While some are buyers and some are sellers, there are a select group of teams that are rapidly seeing the window close on their respective chances to make the most of baseball’s holiday shopping spree.

PHOENIX, AZ - JUNE 01: Aroldis Chapman #54 of the Cincinnati Reds delivers a ninth inning pitch against the Arizona Diamondbacks at Chase Field on June 1, 2014 in Phoenix, Arizona. Reds won 4-3. (Photo by Norm Hall/Getty Images)

Cincinnati Reds

The Reds' primary tasks this offseason were to get out of dodge with their eroding regime and get a new start, along with some new financial flexibility.

Thus far, they have done none neither of these things.
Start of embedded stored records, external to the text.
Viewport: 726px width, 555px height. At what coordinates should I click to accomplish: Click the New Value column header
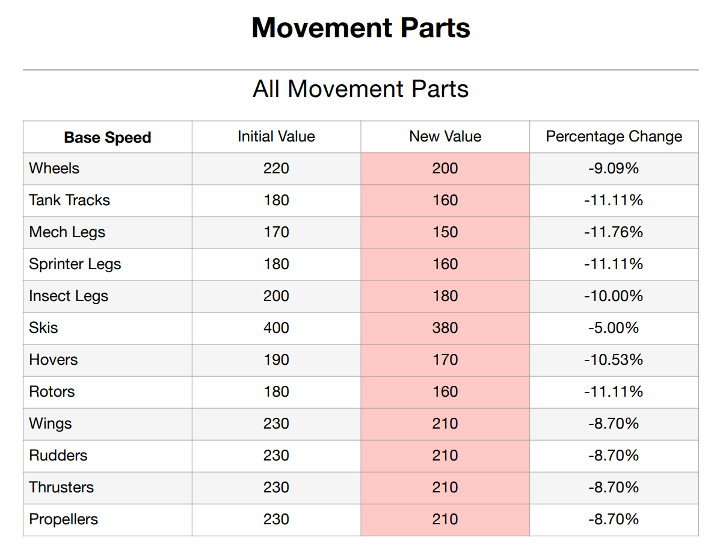pos(445,137)
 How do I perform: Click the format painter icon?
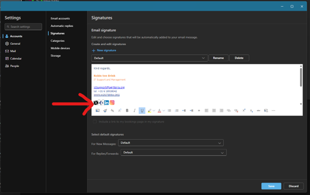pyautogui.click(x=105, y=110)
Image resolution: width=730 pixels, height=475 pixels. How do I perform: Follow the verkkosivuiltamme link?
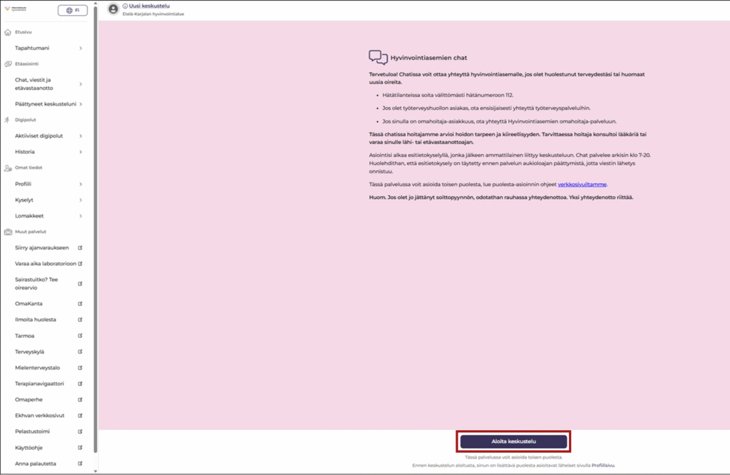tap(581, 184)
There was a mega-deal with the Los Angeles Dodgers that would have sent Aroldis Chapman west, but the complications with his current legal status and potential upcoming suspension killed that deal and likely any other to come before opening day as well. And while Joey Votto has informed the front office he will not wave his no-trade clause and the Reds were able to swing a big three-team deal with the Chicago White Sox and Los Angeles Dodgers (more on them later) to send All-Star Todd Frazier out of town, there is still the matter of moving along Brandon Phillips, Jay Bruce and Devin Mesoraco that still stands unresolved.

They need to get to work soon if they are to be able to make any minor adjustments on the free agent market this year.

Los Angeles Angels

The Halos started off hot by swinging a move to land Andrelton Simmons and his otherworldly glove, but it has since slowed down — and now their exact direction is hard to tell. They missed out on the market for Jason Heyward, and there is a lack of exciting options to fulfill their need at third base. The additions of Yunel Escobar, Todd Cunningham, Craig Gentry, Cliff Pennington and Geovany Soto are far from needle-moving measures in an ultra-competitive American League West.
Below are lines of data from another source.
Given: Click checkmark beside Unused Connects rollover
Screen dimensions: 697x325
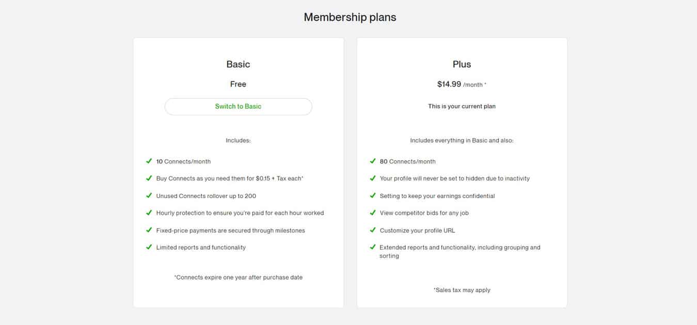Looking at the screenshot, I should 149,196.
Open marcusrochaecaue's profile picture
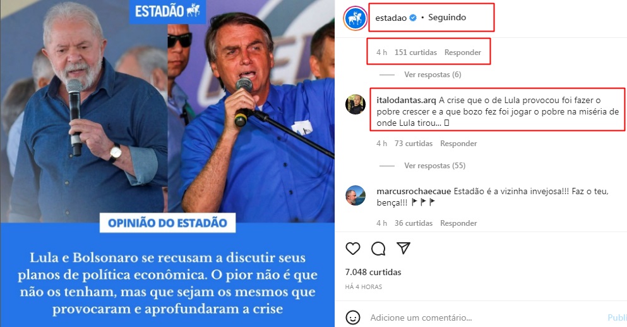Image resolution: width=627 pixels, height=327 pixels. [355, 195]
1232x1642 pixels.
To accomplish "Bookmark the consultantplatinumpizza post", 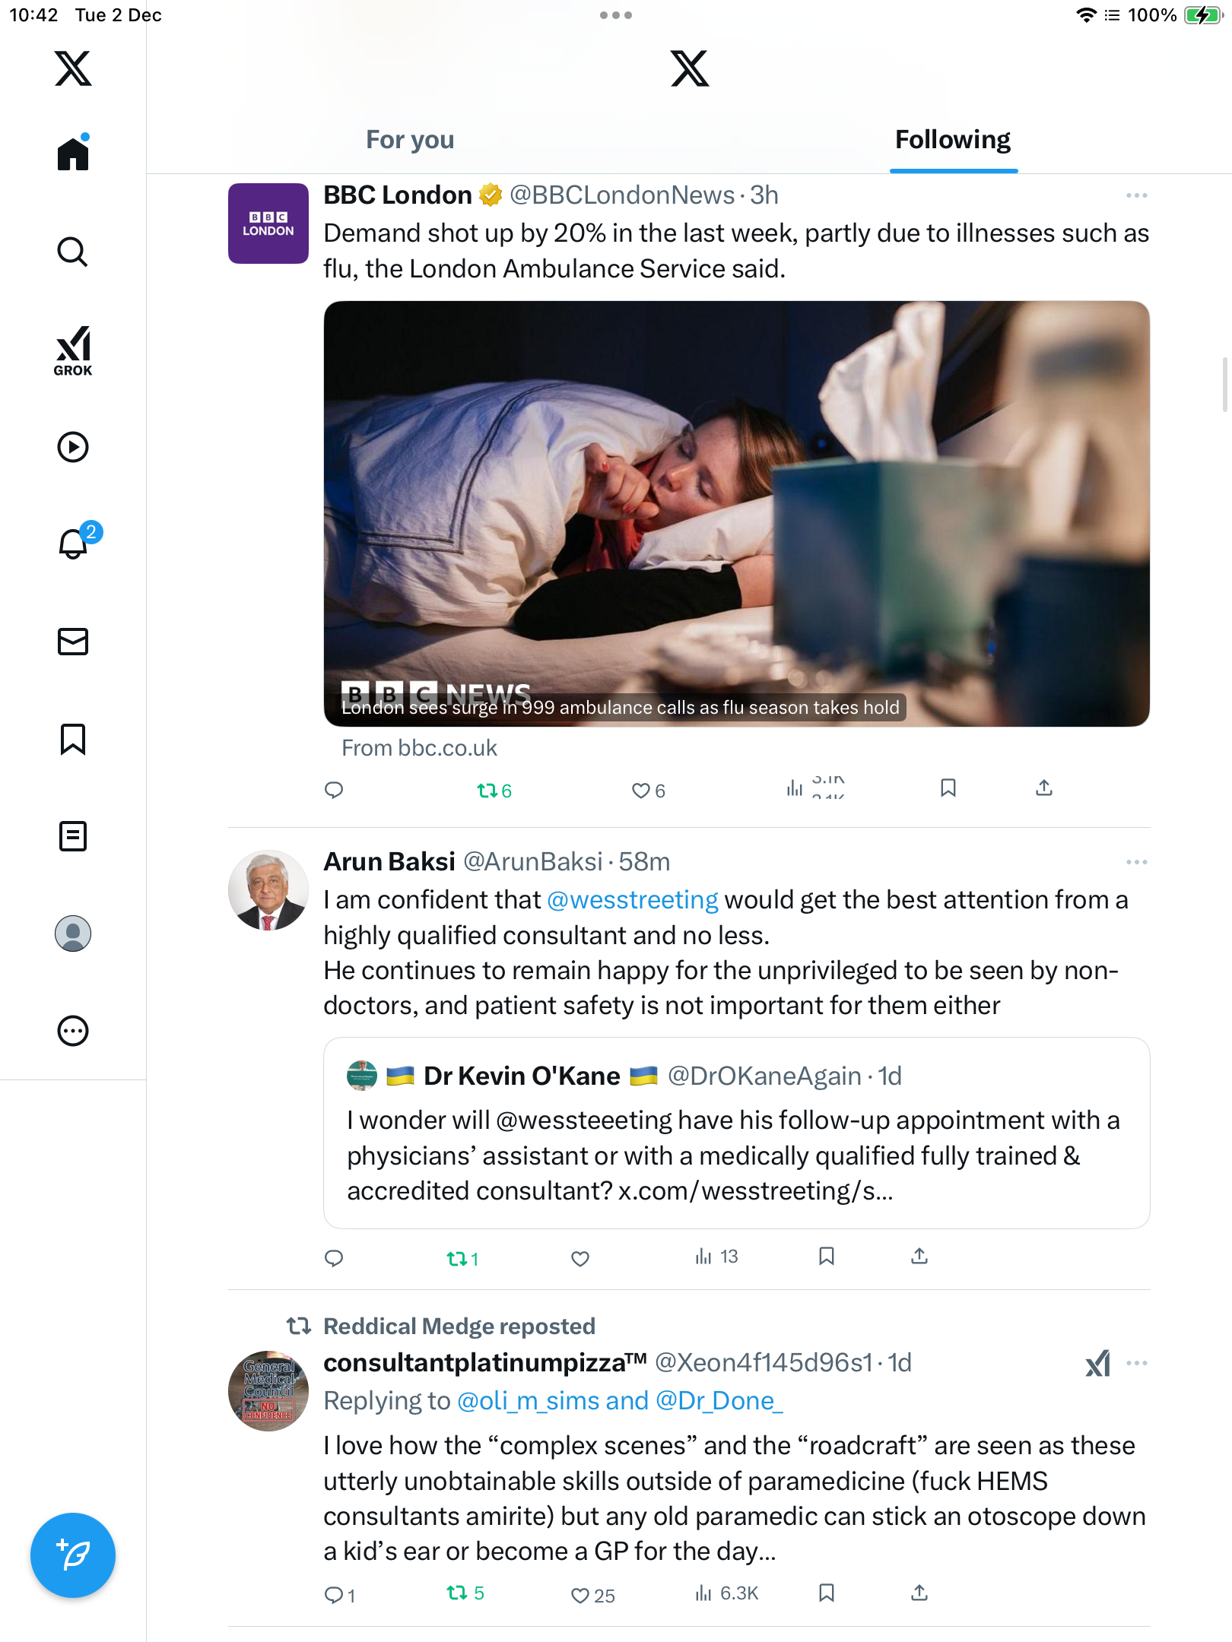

On the other end of things, they have been unable to find a home for C.J. Wilson’s deplorable contract, due to a reported refusal to eat any of the money left on it. With the game’s premier player among their ranks in Mike Trout, making significant grabs to capitalize on his presence should be a habit.

It is hard to tell exactly what the mission is this offseason for new GM Billy Eppler, but it surely is not gaining the type of overhaul traction the man he replaced in Jerry Dipoto has gained in his new inner-division digs in Seattle.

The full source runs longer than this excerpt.